Excerpt to read.
= Alkyd =

Polyester resin modified by the addition of fatty acids and other components

An alkyd is a polyester resin modified by the addition of fatty acids and other components. Alkyds are derived from polyols and organic acids including dicarboxylic acids or carboxylic acid anhydride and triglyceride oils. The term alkyd is a modification of the original name "alcid", reflecting the fact that they are derived from alcohol and organic acids. The inclusion of a fatty acid confers a tendency to form flexible coatings. Alkyds are used in paints, varnishes and in moulds for casting. They are the dominant resin or binder in most commercial oil-based coatings. Approximately 200,000 tons of alkyd resins are produced each year. The original alkyds were compounds of glycerol and phthalic acid sold under the name Glyptal. These were sold as substitutes for the darker-colored copal resins, thus creating alkyd varnishes that were much paler in colour. From these, the alkyds that are known today were developed.

Structure of an idealized alkyd resin derived from glycerol and phthalic anhydride

==Manufacture==

Alkyd resins may be classified as drying (including semi drying) and nondrying. Both types are typically produced from dicarboxylic acids or anhydrides, such as phthalic anhydride or maleic anhydride, and polyols, such as trimethylolpropane, glycerine, or pentaerythritol. Alkyds are a synthetic resin and used in items such as paints. They are not the same as resin derived from natural sources such as plants.

For the drying resins, triglycerides are derived from polyunsaturated fatty acids (often derived from plant and vegetable oils, e.g. linseed oil). These drying alkyds are cured by the oxygen in air. The drying speed and the nature of the coatings depends on the amount and type of drying oil employed (more polyunsaturated oil means faster reaction in air) and presence of catalysts, the so-called oil drying agents. These catalysts are metal complexes that catalyze crosslinking of the unsaturated sites. Cobalt salts are particularly effective and widely used. Because of the alleged carcinogenicity of cobalt, some researchers are attempting to develop non-cobalt catalysts as replacements in alkyd coatings; none have been found yet that are as effective as cobalt.

The data.
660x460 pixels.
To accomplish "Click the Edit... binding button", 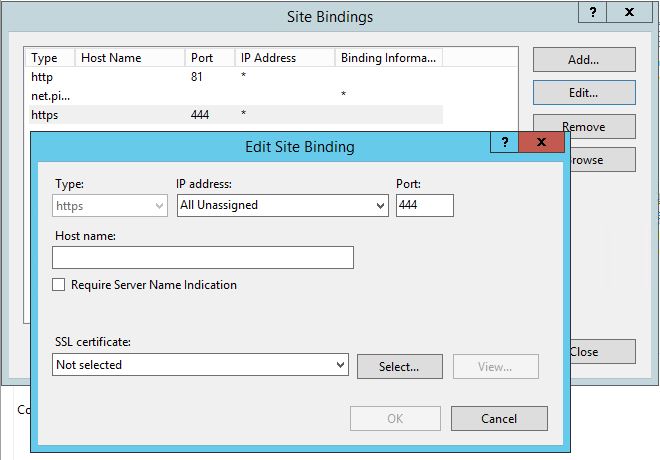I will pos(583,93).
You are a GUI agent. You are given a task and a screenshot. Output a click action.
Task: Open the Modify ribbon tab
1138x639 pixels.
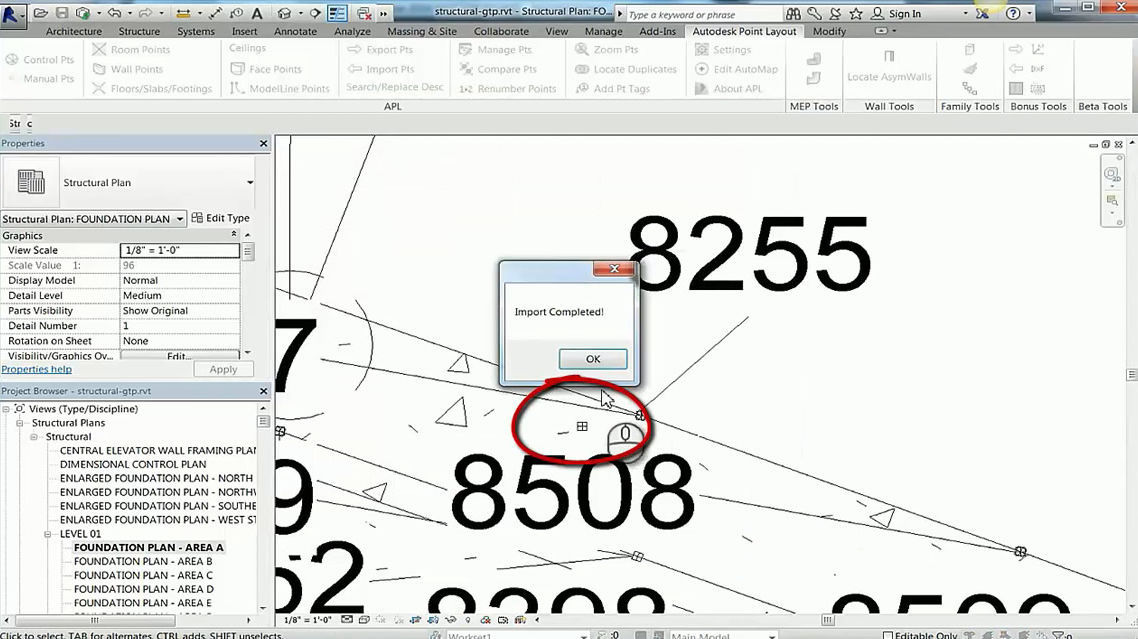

---

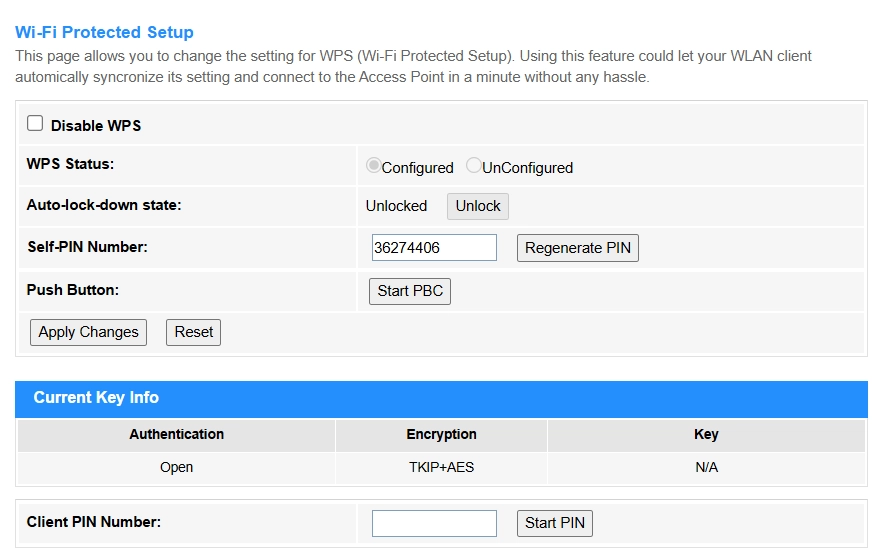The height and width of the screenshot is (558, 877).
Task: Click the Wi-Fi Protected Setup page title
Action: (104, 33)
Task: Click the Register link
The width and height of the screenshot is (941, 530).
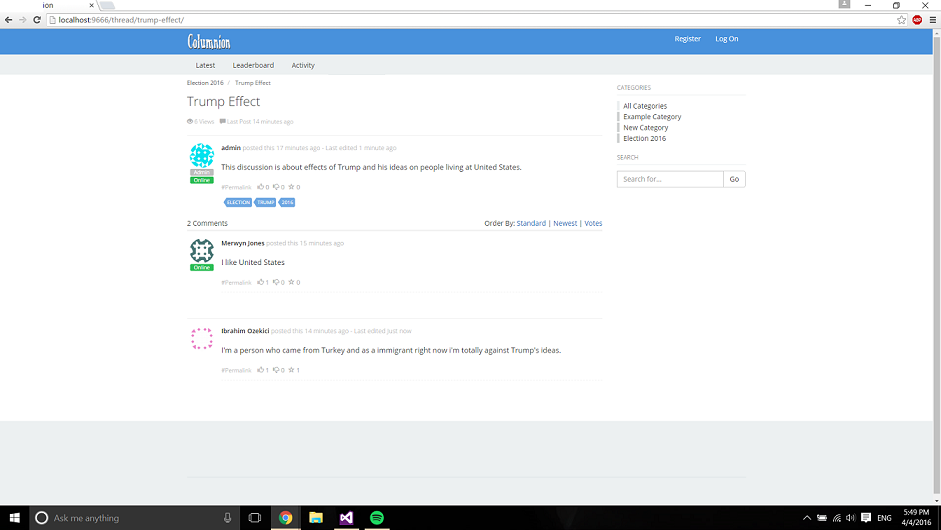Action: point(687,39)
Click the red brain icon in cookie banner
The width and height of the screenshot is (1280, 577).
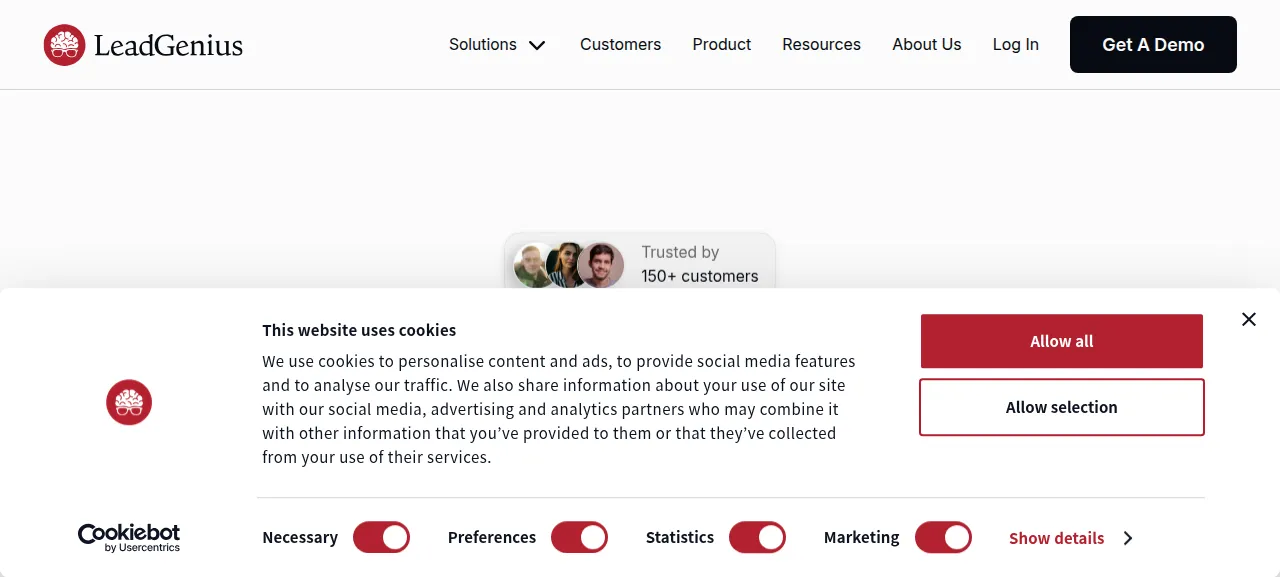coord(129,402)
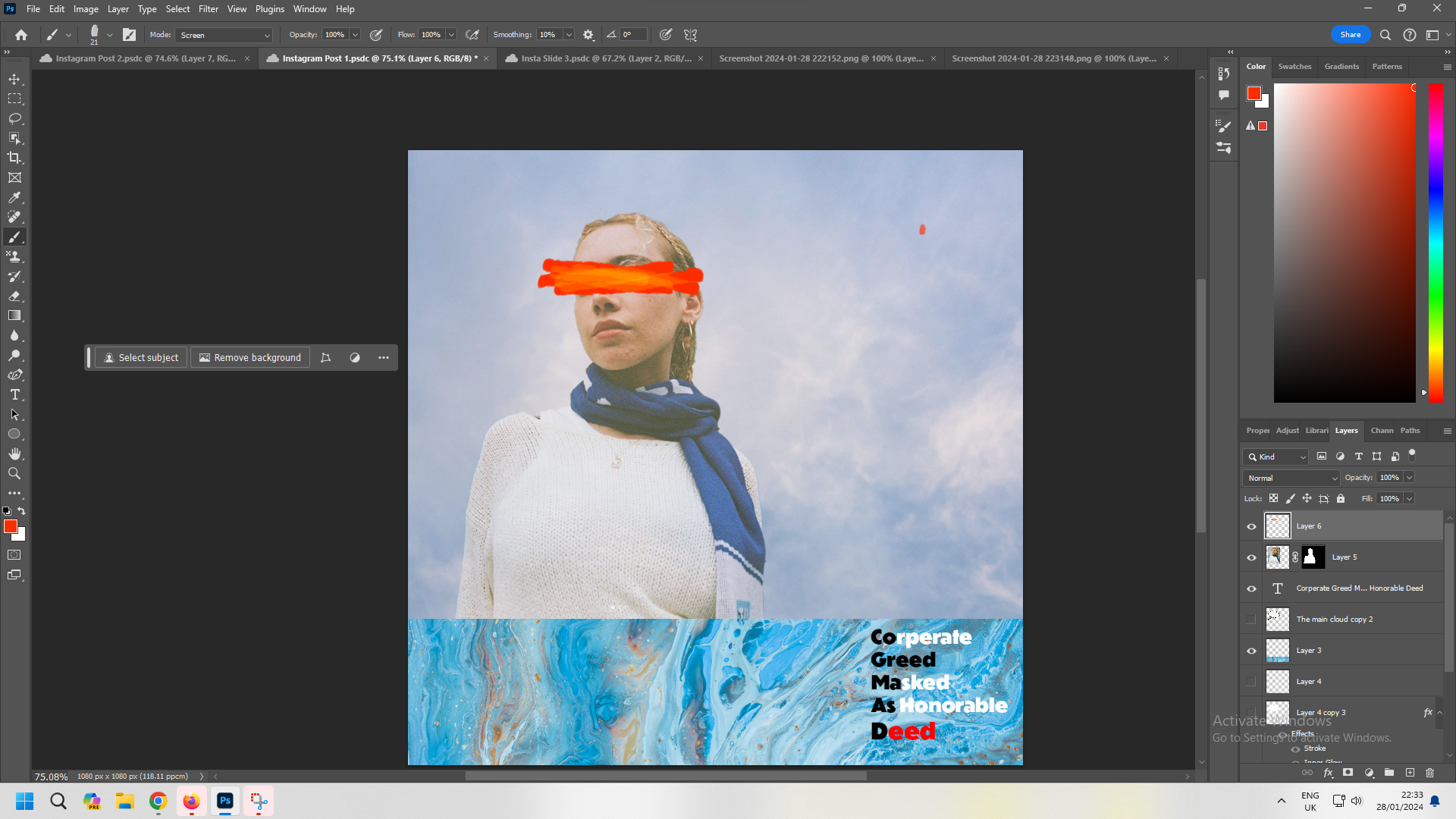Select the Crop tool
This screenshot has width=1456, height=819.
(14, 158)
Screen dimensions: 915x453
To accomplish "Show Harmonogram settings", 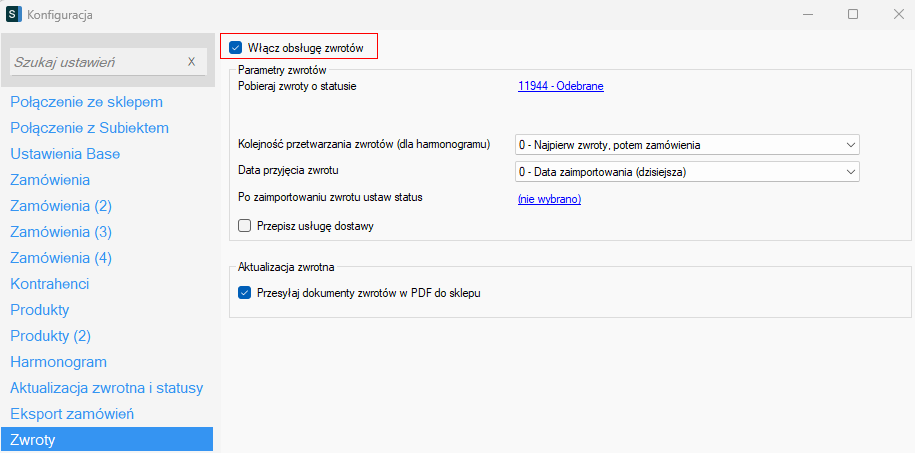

---

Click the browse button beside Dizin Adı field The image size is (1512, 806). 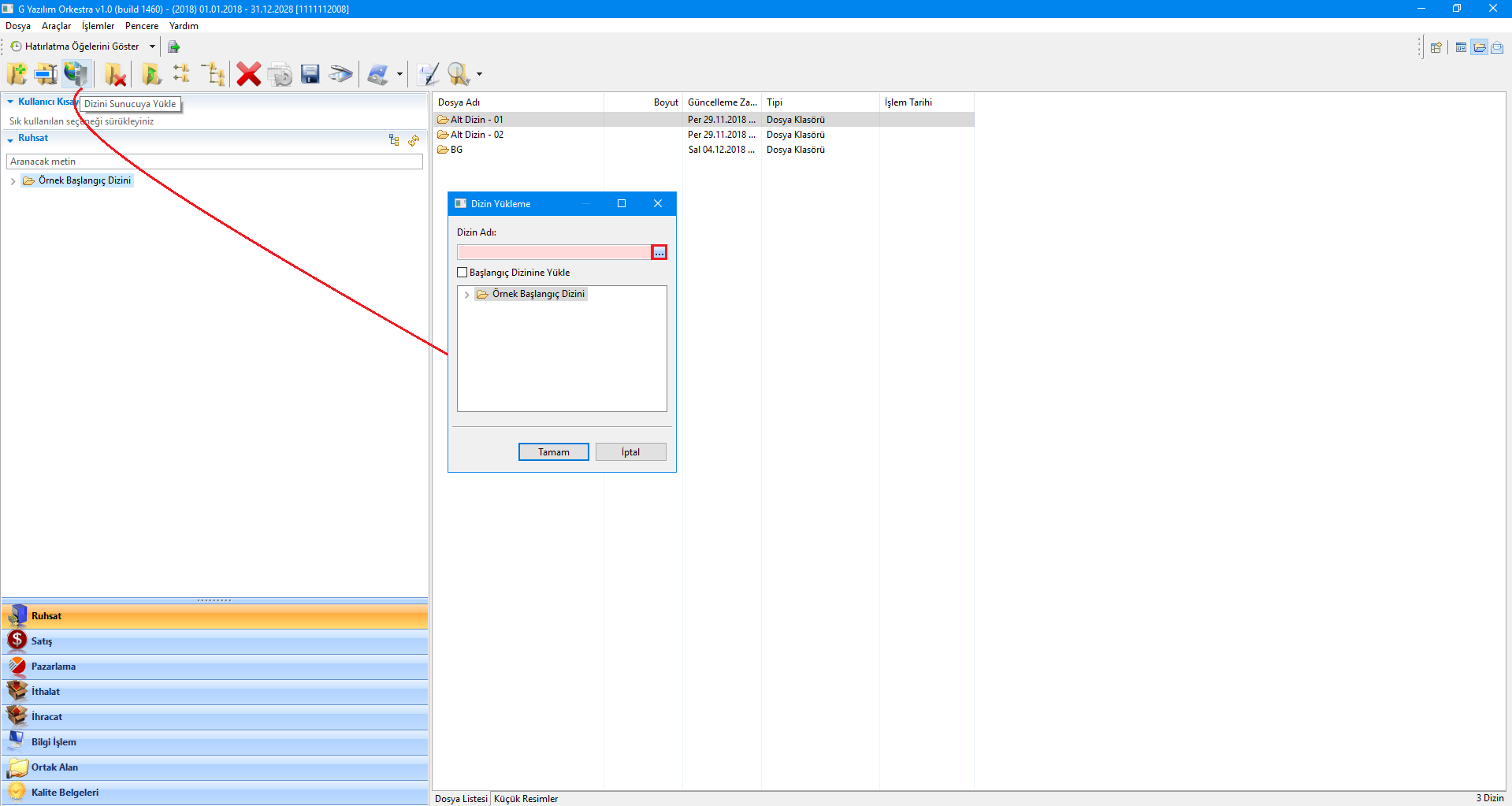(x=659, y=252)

Task set.
(1) Turn the rows, starting with the line that contains "You are a GUI" and going on through the line that contains "1138x639 pixels.", into a JSON list of strings with one string per line. Include both of those lines and leave out any blank lines.
(2) Go on with the article on alkyd resins from where it stops.

Answers.
(1)
[
  "You are a GUI agent. You are given a task and a screenshot. Output a click action.",
  "Task: Open the Modify ribbon tab",
  "1138x639 pixels."
]

(2)
Alkyd resins are produced in two processes: the fatty acid process and the alcoholysis or monoglyceride process. Higher-quality, higher-performance alkyds are produced in the fatty acid process, in which the composition of the resulting resin may be more precisely controlled. In this process, an acid anhydride, a polyol and an unsaturated fatty acid are combined and cooked together until the product has achieved a predetermined level of viscosity. Pentaerythritol based alkyds are made this way. More economical alkyd resins are produced from the alcoholysis or glyceride process, in which end-product quality control is not as paramount. In this process, raw vegetable oil, high in unsaturated component, is combined with additional polyol and heated to cause transesterification of the triglycerides into a mixture of mono- and diglyceride oils. Soybean oil is often used. Acid anhydride is added to the resulting mixture to build the molecular weight of the resin into roughly the same product as with the fatty acid process. However, the alcoholysis process produces a more randomly oriented structure. To remove the water produced as a by-product and to increase the reaction rate, surplus phthalic anhydride is added. Water is thus removed with the unreacted acid by heating the bulk to a specific temperature. The reaction is not as controllable as would be desired, so a new process was introduced in which xylene is added to produce an azeotrope with the water. This gives greater control at a lower temperature and also produces resins at a lower viscosity, useful in making high-solids paints. This is known as the AZO process. In both cases, the resulting product is a polyester resin to which pendant drying oil groups are attached. At the conclusion of each process the resin is purified, diluted in solvent and sold to paint and varnish makers.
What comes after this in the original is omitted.